C’est ce qui ressort de la plus récente saison des résultats qui a vu cinq des huit plus grandes banques canadiennes rater la cible des analystes au deuxième trimestre.
Résultat, les titres bancaires se sont affaissés de 6,5 % en mai.
Les institutions se préparent à la détérioration de la situation financière de leurs clients et aux risques de défaillance en relevant les réserves qu’elles mettent de côté pour éponger les pertes potentielles sur les prêts, mais le ralentissement économique ne fait que commencer.
Les provisions pour pertes sur prêts potentielles de 3,45 milliards de dollars inscrites au deuxième trimestre par les six plus grandes banques sont 13 fois plus importantes que celles d’un an plus tôt.
« Presque toutes les variables financières sont sous pression. Nous croyons que le cycle de révision à la baisse des bénéfices est plus près du début que de la fin », explique Gabriel Dechaine, de la Financière Banque Nationale.
Le bond moyen de 13 % des frais autres que d’intérêts au cours du deuxième trimestre s’ajoute à la modération dans l’octroi de prêts, à la dépréciation des immeubles de bureaux, à la détérioration des créances et à l’effet négatif de l’accroissement du coût de financement sur les marges d’intérêts.
L’augmentation des dépenses, principalement les salaires, est telle que le grand patron de la Banque Royale (RY, 121,59 $) a promis, lors de la téléconférence, que le contrôle des coûts serait en tête de ses priorités d’ici la fin de l’année. « Les coupes seraient imposées d’ici le quatrième trimestre et leur effet se ferait sentir en 2024 », précise l’analyste qui s’attend à ce que d’autres institutions emboîtent le pas, entraînant des charges de restructuration.

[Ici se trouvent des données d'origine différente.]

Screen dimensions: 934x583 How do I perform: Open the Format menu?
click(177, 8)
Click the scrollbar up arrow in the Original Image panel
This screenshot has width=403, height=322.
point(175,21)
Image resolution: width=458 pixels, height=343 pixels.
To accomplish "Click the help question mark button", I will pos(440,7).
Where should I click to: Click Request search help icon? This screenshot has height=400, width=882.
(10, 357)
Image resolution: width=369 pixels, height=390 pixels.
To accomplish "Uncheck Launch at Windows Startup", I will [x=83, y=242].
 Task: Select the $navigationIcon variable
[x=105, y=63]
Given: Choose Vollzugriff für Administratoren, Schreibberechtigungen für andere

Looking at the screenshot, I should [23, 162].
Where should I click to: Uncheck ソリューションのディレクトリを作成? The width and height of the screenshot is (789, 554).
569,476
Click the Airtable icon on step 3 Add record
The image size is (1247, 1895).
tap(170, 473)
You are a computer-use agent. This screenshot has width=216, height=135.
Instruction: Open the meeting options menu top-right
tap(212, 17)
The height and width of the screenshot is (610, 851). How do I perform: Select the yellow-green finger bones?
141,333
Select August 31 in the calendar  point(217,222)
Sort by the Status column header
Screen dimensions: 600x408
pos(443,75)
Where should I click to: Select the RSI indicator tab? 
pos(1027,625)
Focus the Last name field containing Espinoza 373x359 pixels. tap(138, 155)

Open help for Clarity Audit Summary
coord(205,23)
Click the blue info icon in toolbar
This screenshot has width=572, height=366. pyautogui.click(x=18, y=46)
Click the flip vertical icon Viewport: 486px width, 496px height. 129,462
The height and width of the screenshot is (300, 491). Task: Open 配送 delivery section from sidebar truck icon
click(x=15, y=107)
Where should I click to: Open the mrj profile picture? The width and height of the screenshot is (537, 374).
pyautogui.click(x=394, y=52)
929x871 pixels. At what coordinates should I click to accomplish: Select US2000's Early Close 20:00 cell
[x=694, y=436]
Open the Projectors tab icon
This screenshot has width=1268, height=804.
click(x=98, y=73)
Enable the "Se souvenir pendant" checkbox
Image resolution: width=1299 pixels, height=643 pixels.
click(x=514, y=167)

Les fonds mis de côté pour pallier les pertes potentielles sur créances — soit de 33 points de pourcentage de l’encours des prêts en moyenne — sont actuellement la moitié de ce qu’ils devraient être dans un scénario de « récession modérée », précise-t-il.
Depuis le début de 2023, Gabriel Dechaine dit avoir amputé ses prévisions pour 2024 de 10 % pour les six grandes banques, comparativement aux coupes de 6 % de l’ensemble des analystes.
L’évaluation attrayante peut encore baisser
À première vue, l’évaluation des titres bancaires a l’air attrayante, mais les bénéfices du ratio cours/bénéfice seront revus à la baisse, gonflant mathématiquement le multiple, explique Martin Roberge, de Canaccord Genuity.
Les banques s’échangent à un multiple de 9,2 fois les bénéfices prévus dans 12 mois, ce qui est 13 % inférieur à la moyenne des dix dernières années.
Tant que ce processus de réévaluation des bénéfices et du multiple aura cours, le stratège quantitatif restera neutre envers les titres bancaires dans sa stratégie sectorielle à court terme.
« Au multiple actuel, les titres bancaires reflètent le scénario d’atterrissage en douceur de l’économie et pas une récession. Leurs titres restent donc vulnérables », ajoute-t-il.
Historiquement, lors de récessions, le multiple des banques atterrit autour de huit fois les bénéfices prévus.
En ce qui a trait aux craintes suscitées par la dépréciation de l’immobilier commercial, en particulier le taux d’inoccupation des immeubles de bureaux, Hugo Sainte-Marie, stratège à la Banque Scotia, se veut à la fois rassurant et prudent.
Globalement, les hypothèques consenties pour les immeubles de bureaux représentent à peine de 1 % à 2 % de l’ensemble des prêts des banques canadiennes, si bien que le risque pour les bénéfices semble « gérable », selon les informations fournies lors des téléconférences du deuxième trimestre. Le stratège recommande tout de même à ses clients de rester vigilants, surtout si les taux élevés devaient persister.
«Le risque, pour les capitaux propres des banques, de potentielles défaillances d’hypothèques commerciales est très faible, mais le potentiel que des pertes affaiblissent les bénéfices au moment où elles surviennent reste bien réel », nuance-t-il.
Par exemple, les provisions pour les pertes potentielles des hypothèques commerciales à la Banque Royale sont le double de celles d’avant la pandémie, tandis que celles de la Banque TD (TD, 77,28 $) ont plus que doublé.